Hard, ungameable benchmarks retain high IQ ceilings. Easier or data-contaminated benchmarks have compressed ceilings to limit their influence above 100.

FrontierMath Tier 1-3 and ProofBench are included in the Mathematical Reasoning dimension and also shown as standalone cost-scatters on the IQ page.

Models need at least 2 of 5 dimensions covered to receive a derived IQ. Missing benchmarks and dimensions are conservatively imputed only inside the scoring pipeline, while raw benchmark charts keep source-backed values. Every derived composite uses all five dimensions.

Direct predecessor lineage is used first when it is explicit. Remaining missing dimensions use a matched lower-quartile cap based on models with similar capability across the other dimensions.

Each model's composite IQ plotted against each dimension IQ, with linear fit and R²

How dimensions relate to composite IQ

Composite IQ is the equal-weight average of five dimension IQs: Fluid Abstraction, Mathematical Reasoning, Programmatic Reasoning, Critical Reasoning, and Agentic Reasoning. Derived scores always use all five dimensions, with missing dimensions conservatively filled before averaging.

R² measures how much of the variance in composite IQ is explained by each dimension. A higher R² means that dimension is a stronger predictor of overall model intelligence.

EQ Methodology

Each benchmark's hand-calibrated mapping from Elo score to implied EQ

$$\text{EQ} = \operatorname{avg}\!\left(\text{EQ}_{\text{EQ-Bench}}, \text{EQ}_{\text{Text Arena}}\right)$$

2 benchmarks, 1 composite

Each source score is mapped to an implied EQ via a hand-calibrated anchor curve. Text Arena Elo reflects broad conversational ability as judged by human preference. EQ-Bench 3 measures emotional/social reasoning in challenging roleplays, but is AI-judged and sensitive to response style.

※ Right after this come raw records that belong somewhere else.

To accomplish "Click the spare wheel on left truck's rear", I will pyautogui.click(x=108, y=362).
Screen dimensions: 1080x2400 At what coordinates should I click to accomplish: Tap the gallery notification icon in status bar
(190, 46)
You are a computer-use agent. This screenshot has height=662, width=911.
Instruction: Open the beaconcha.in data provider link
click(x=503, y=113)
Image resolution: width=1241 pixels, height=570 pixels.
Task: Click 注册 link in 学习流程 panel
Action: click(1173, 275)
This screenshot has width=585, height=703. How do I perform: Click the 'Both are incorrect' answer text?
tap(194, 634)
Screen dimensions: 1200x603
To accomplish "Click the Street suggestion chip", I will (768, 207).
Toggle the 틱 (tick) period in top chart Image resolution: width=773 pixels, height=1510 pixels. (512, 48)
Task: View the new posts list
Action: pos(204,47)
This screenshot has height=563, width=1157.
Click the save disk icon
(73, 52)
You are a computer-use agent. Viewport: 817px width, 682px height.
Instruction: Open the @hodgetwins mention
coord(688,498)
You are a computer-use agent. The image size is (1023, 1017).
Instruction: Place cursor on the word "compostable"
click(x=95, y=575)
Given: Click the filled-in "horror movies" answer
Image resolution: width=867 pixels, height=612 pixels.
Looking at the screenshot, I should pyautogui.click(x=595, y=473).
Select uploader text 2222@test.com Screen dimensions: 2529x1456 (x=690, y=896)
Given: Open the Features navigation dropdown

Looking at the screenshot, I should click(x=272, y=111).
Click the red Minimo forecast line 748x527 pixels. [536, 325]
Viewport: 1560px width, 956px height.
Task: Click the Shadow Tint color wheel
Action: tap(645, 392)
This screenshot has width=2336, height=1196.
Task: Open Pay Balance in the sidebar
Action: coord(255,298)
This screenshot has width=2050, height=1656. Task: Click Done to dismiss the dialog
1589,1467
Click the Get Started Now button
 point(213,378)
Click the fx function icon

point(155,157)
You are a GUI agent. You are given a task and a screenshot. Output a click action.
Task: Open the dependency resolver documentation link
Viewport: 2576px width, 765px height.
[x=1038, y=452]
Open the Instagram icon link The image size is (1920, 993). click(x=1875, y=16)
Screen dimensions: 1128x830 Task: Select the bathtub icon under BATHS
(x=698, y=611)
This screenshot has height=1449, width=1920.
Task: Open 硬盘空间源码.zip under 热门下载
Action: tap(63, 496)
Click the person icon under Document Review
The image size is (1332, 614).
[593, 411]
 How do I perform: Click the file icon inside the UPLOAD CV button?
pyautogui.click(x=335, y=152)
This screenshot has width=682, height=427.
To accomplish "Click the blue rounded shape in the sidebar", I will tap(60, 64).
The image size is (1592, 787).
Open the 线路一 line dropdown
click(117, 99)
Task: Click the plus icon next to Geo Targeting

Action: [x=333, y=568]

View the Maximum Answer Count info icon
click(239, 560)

Composite EQ requires both source-backed components. One-source rows remain visible in component charts but do not receive a composite EQ.

Anthropic family-bias adjustment

EQ-Bench 3 is judged by Claude (an Anthropic model), which can favor Claude-like response style and penalize models with substantially different styles. We keep it because it is the strongest recent dedicated emotional/social reasoning signal, but subtract a 300-point Elo adjustment from Anthropic rows before mapping to implied EQ. Text Arena is unaffected.

Each model's composite EQ plotted against each benchmark's implied EQ, with linear fit and R²

How benchmarks relate to composite EQ

Composite EQ is the equal-weighted average of Text Arena Elo (human-preference ranking) and EQ-Bench 3 (AI-judged emotional/social reasoning). Models need both source-backed components to receive a composite EQ.

R² measures how much of the variance in composite EQ is explained by each benchmark. A higher R² means that benchmark is a stronger predictor of overall model EQ.